A long time ago, in a time before documentation and annotations, someone added a monitor of nf_conntrack to our standard server configuration profile.
I was paged for this recently, with a clear-as-mud message of
Dropping into the server and looking at
/var/log/messages revealed hundreds if not thousands of these messages:
kernel: nf_conntrack: table full, dropping packet.
I had no idea what this
nf_conntrack was, nor exactly what it meant or what could cause it.
It was a blind spot to me.
It was a blind spot to most of my peers, too.
Here’s what I learned.
nf prefix of nf_conntrack refers to the Netfilter project.
This is the suite of tools that includes iptables in Linux.
More specifically, nf_conntrack is part of the conntrack-tools subsystem.
It is a management system for in-kernel connection tracking and statistics collection.
I’ll refer to it as conntrack from now on.
Conntrack does exactly as it sounds: it tracks connections over their lifetime.
It stores the state of every connection, usually in a file at
By default the tool allows up to 65536 connections in its table.
When this limit is reached, new connections are dropped until there is room.
Conntrack also has a bit of memory about closed connections, and tracks them for a short time after they close. Conntrack uses a default timeout value of 120 seconds for tracked connections. The connection tracking table won’t just hold established connections, but it will hold passively closed connections too. This means that it will track a connection for two full minutes after closing before it falls off.
Of course, a server suddenly dropping traffic is a Bad Thing. The log line above indicated that the server started displaying this behavior. Had I been unlucky, my ssh connection to the server may have also been dropped. Someone was probably bitten by this in the past and added this check as an actionable alert.

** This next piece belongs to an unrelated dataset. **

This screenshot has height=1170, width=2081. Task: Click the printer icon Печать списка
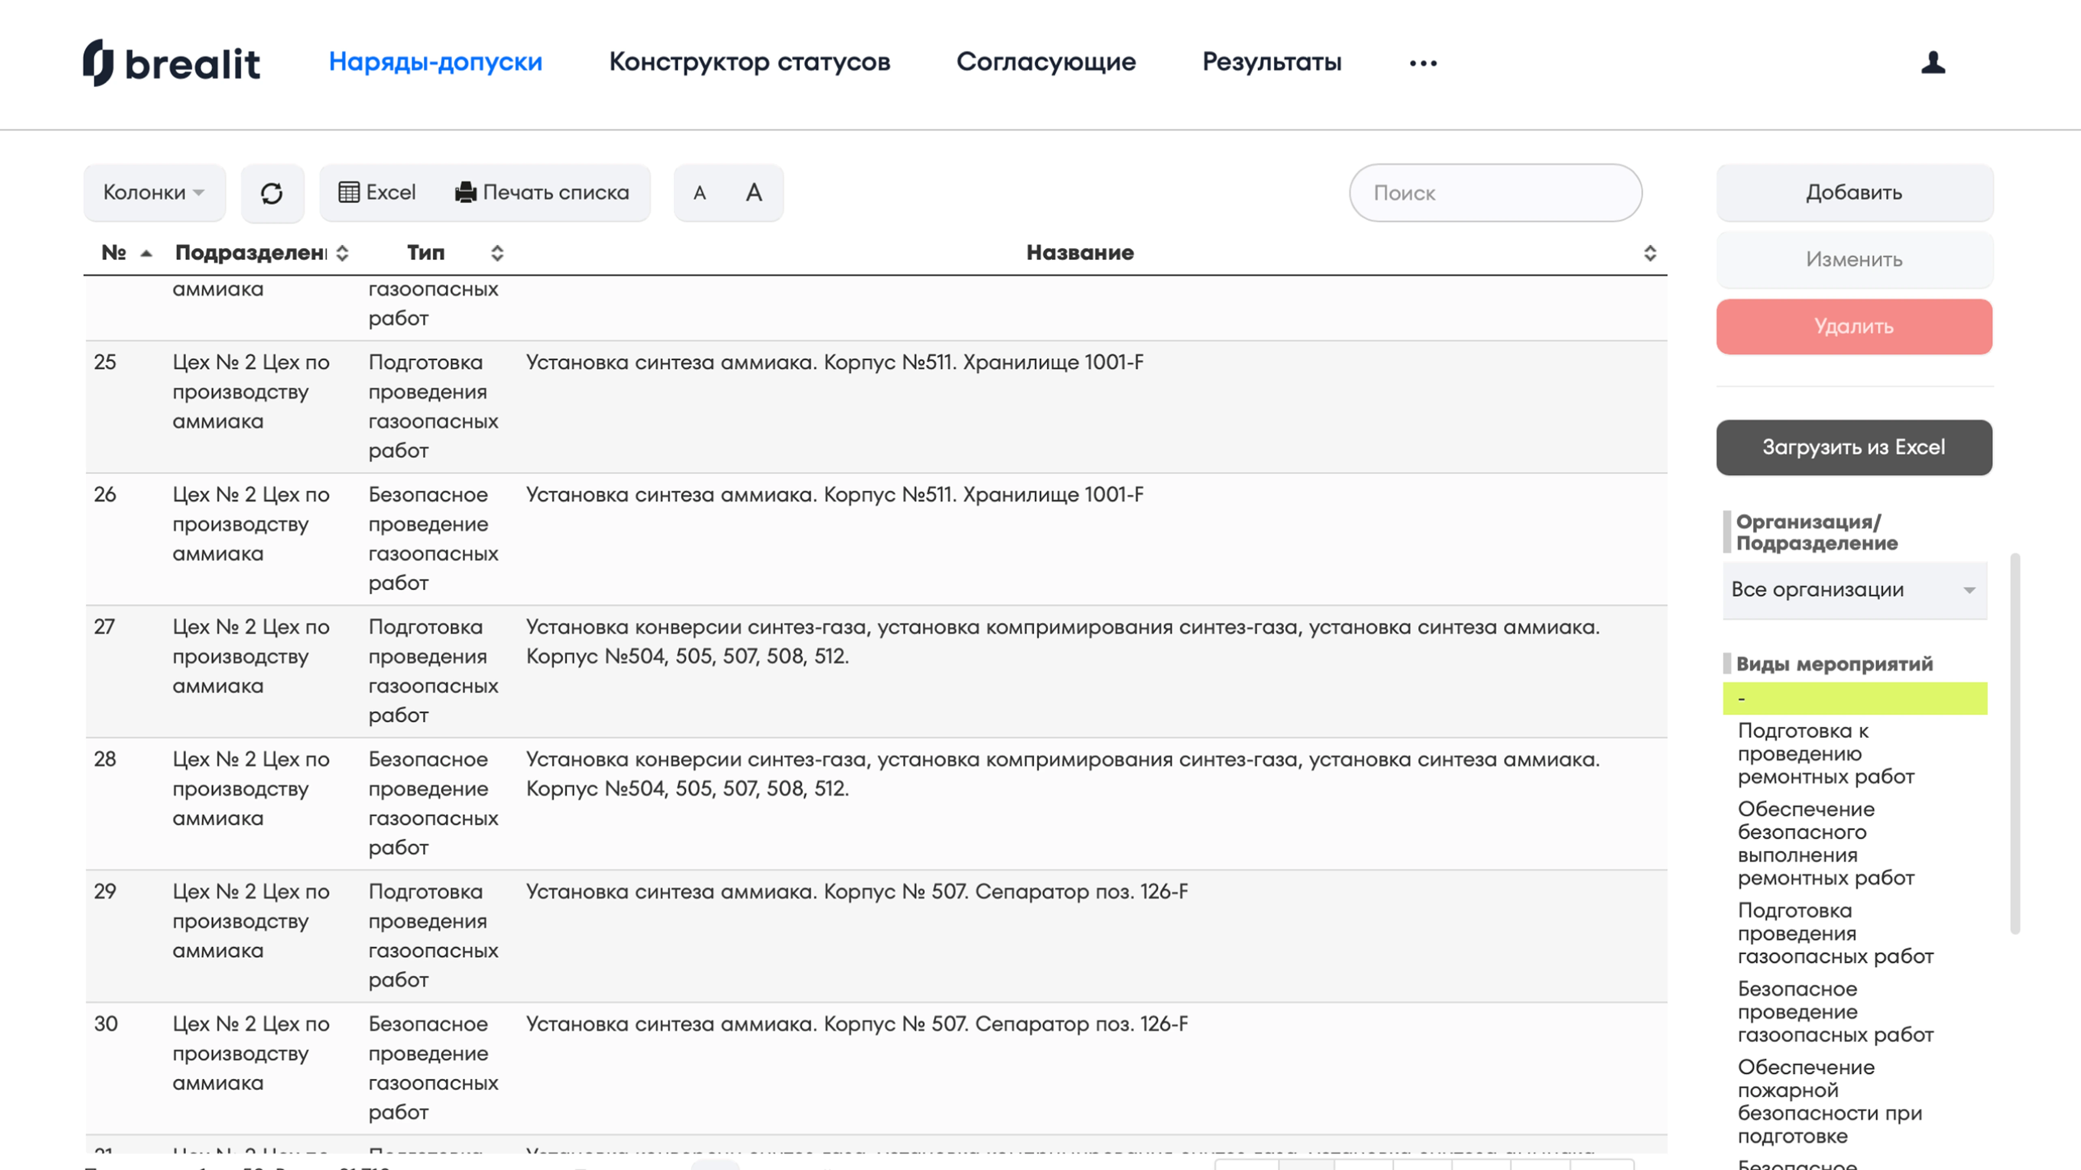[542, 192]
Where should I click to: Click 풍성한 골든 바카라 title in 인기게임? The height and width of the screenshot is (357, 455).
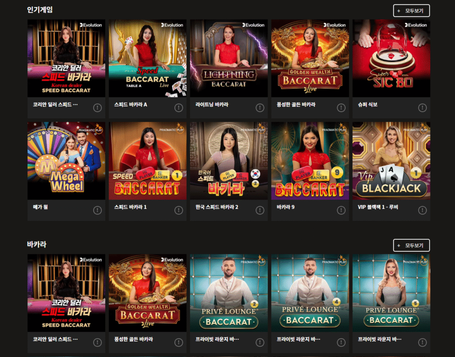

The application server that encountered this problem was a fairly usual setup. I can’t get into too much detail, but it was a Ruby On Rails application running behind a forking webserver. It used a Redis-backed Sidekiq instance with a few workers and handled a few thousand jobs a minute at peak.
It’s important to note that this alert came when traffic and jobs spiked from an external source. The traffic and queue of jobs had increased by roughly 4x what it normally sees for a very short period of time. The app had run at this level several times before without this alert triggering, but each other time there was a slow ramp-up. I was also able to examine the connections being tracked, and saw an unusual number of connections to Redis during all times, so the oddness was occurrring during normal operations.
With the knowledge that the influx is what triggered the alert, I had a starting point. I narrowed it down to something either in the forking of the webserver or when new job processes were started. With quite a bit of testing, which I can’t share here, I replicated the applications setup with a connection pool to Redis. The background processes forked and used threads for concurrency, and I discovered that the connection pool was not thread-safe and was therefore not limiting the connections to Redis.
I was able to replicate the excessive number of connections. The fix was to replace the connection pool with something that was thread-safe, as changing the concurrency model was far and away a bigger lift with a lot of other changes required. I was able to learn or refresh in my memory a few other concepts that I’d like to cover.
Reading the conntrack file can be difficult. This answer on stackoverflow was by far the easiest explanation of the entries that I found. Using the connection’s local port, I was able to map the tracked connection from local processes to a remote Redis instance.
As I was experimenting with threads and the connection pool, I needed to know how many threads were started and how many connections were open from the local box to the Redis server.
I accomplished this with
netstat -penta 2> /dev/null | grep 6379 -c, which gave the total number of connections.
I could see the number of processes and its threads with something like
ps umax -L, and my testing script also kept track of this.
I was able to compare the number of connections I was expecting to have with the number of actual connections as long as the test completed within conntrack’s timeout.
One confusing aspect was the
SPID column in ps.
I believe it stands for sub-PID, but I can really only find references to SQL Server’s “server process ID” save for an old document.
Even the man page for ps only says
-T Show threads, possibly with SPID column
without explanation of what “SPID” means.
The conntrack file listed a huge number of connections in the
TIME_WAIT status on the affected server.
There are implications and affects to this, but it more or less indicated that something wasn’t pooling connections quite correctly.
This serverfault question and answer summarized it nicely, and the answer leads to a good explanation of TIME_WAIT that’s mostly focused on Windows.
This stackoverflow question and answer explains what happens in Linux pretty well. This particular answer about tying up a port in Linux may be the reason the connection count balloons so quickly. I will have to follow up on this in a future post.